Jul 1, 2015 11:29 AM by News Staff
WASHINGTON -- President Obama announced Wednesday that the U.S. and Cuba have reached an agreement to open embassies in Havana and Washington, marking a major step in ending hostilities between the longtime foes.
"Today I can announce that the United States has agreed to formally re-establish diplomatic relations with the republic of Cuba and reopen embassies in our respective countries," the president said.
The U.S. and Cuba have been negotiating the reestablishment of embassies following the Dec. 17 announcement that they would move to restore ties. Earlier Wednesday, Jeffrey DeLaurentis, the U.S. Interests Section chief in Havana, hand-delivered a letter from the White House to Cuba about restoring embassies in the countries' respective capitals. The Cuban Foreign Ministry then announced Havana and Washington will restore full diplomatic relations and reopen embassies July 20.
"This is not merely symbolic. With this change, we will be able to substantially increase our contacts with the Cuban people. We'll have more personnel at our embassy and our diplomats will have the ability to engage more broadly across the island," Mr. Obama said, adding that includes the Cuban government, civil society, ordinary Cubans who "are reaching for a better life."
The political work to restore diplomatic relations won't end there, though. CBS News' Pamela Falk reports that members of the Senate are moving to block any appointment of a U.S. ambassador to Cuba and a lot of negotiation will need to occur, not just between the U.S. and Cuba, but between the president and Congress in order to move forward on both diplomatic and trade relations.
Mr. Obama's announcement Wednesday is intended to pave the way for the first real relationship with Cuba since the 1960's - although obstacles remain before the trade embargo will be lifted. Americans support the reopening of diplomatic ties and the raising of the American flag over the old embassy building in Havana, a foreign policy victory for the Obama administration.

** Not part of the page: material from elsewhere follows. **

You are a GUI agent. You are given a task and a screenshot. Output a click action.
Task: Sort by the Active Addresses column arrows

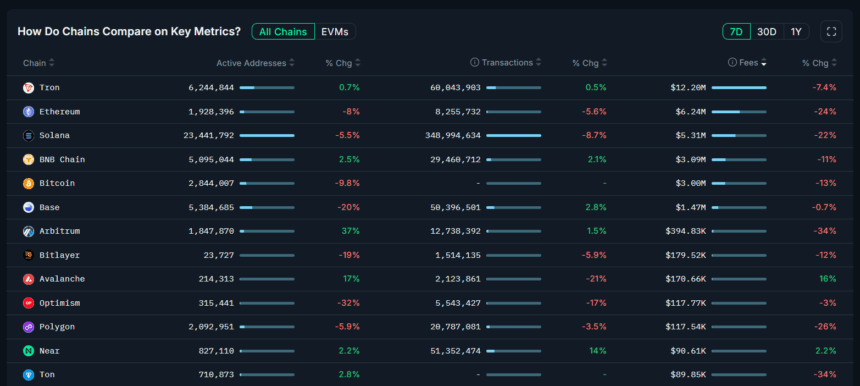tap(292, 63)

This is also a legacy item for Mr. Obama, who promised during his presidential campaign to open dialogue with Cuba. He has long touted the value of engagement and argued that the U.S. embargo on the communist island just 90 miles south of Florida was ineffective.
And Cuba stands to gain increased trade with Europe, more lending by international financial institutions, as well as in influx of U.S. visitors, Falk reports.
At the same time President Obama announced the new U.S.-Cuba policy last year, he also announced Cuba's release of 5-year prisoner Alan Gross. Also, a spy swap took place: the U.S. released three Cuban intelligence officers in exchange for an unnamed Cuban national "intelligence asset."
On April 11, Obama and Cuban leader Raul Castro sat down together in Panama during the Summit of the Americas, the first time heads of state from the two countries had met in more than 50 years. Also, on May 28, the U.S. removed Cuba from its list of state sponsors of terror.
Since the late 1970s, the United States and Cuba have operated diplomatic missions called interests sections in each other's capitals. The missions are technically under the protection of Switzerland, and do not enjoy the same status as full embassies.
While the opening of embassies marks a major milestone in the thaw between the U.S. and Cuba, significant issues remain as the countries look to normalize relations. Among them: talks on human rights; demands for compensation for confiscated American properties in Havana and damages to Cuba from the embargo; and possible cooperation on law enforcement, including the touchy topic of U.S. fugitives sheltering in Havana.
Mr. Obama also wants Congress to repeal the economic embargo on Cuba, though he faces resistance from Republicans and some Democrats. Those opposed to normalizing relations with Cuba say Obama is prematurely rewarding a regime that engages in serious human rights abuses.
The president also will face strong opposition in Congress to spending any taxpayer dollars on building or refurbishing an embassy in Havana. Congress would have to approve any administration request to spend money on an embassy.
Rep. Ileana Ros-Lehtinen, R-Fla., said in a statement that opening a U.S. embassy in Cuba "will do nothing to help the Cuban people and is just another trivial attempt for President Obama to go legacy shopping."
Sen. Ben Cardin of Maryland, the top Democrat on the Senate Foreign Relations Committee, said the opening of embassies was part of the administration's "common sense approach to Cuba." However, he called for Cuba to recognize that it is out of step with the international community on human rights.
"Arrests and detentions of dissidents must cease and genuine political pluralism is long overdue," Cardin said in a statement.
Mr. Obama and Cuban President Raul Castro met in April during a regional summit, marking the first time U.S. and Cuban leaders have met in person since 1958.
For Obama, the embassy announcements come amid what the White House sees as one of the strongest stretches of his second term. He scored major legislative and legal victories last week, with Congress giving him fast-track authority for an Asia-Pacific free trade deal and the Supreme Court upholding a key provision of his health care law.
The court also ruled in favor of gay marriage nationwide, an outcome Obama supported.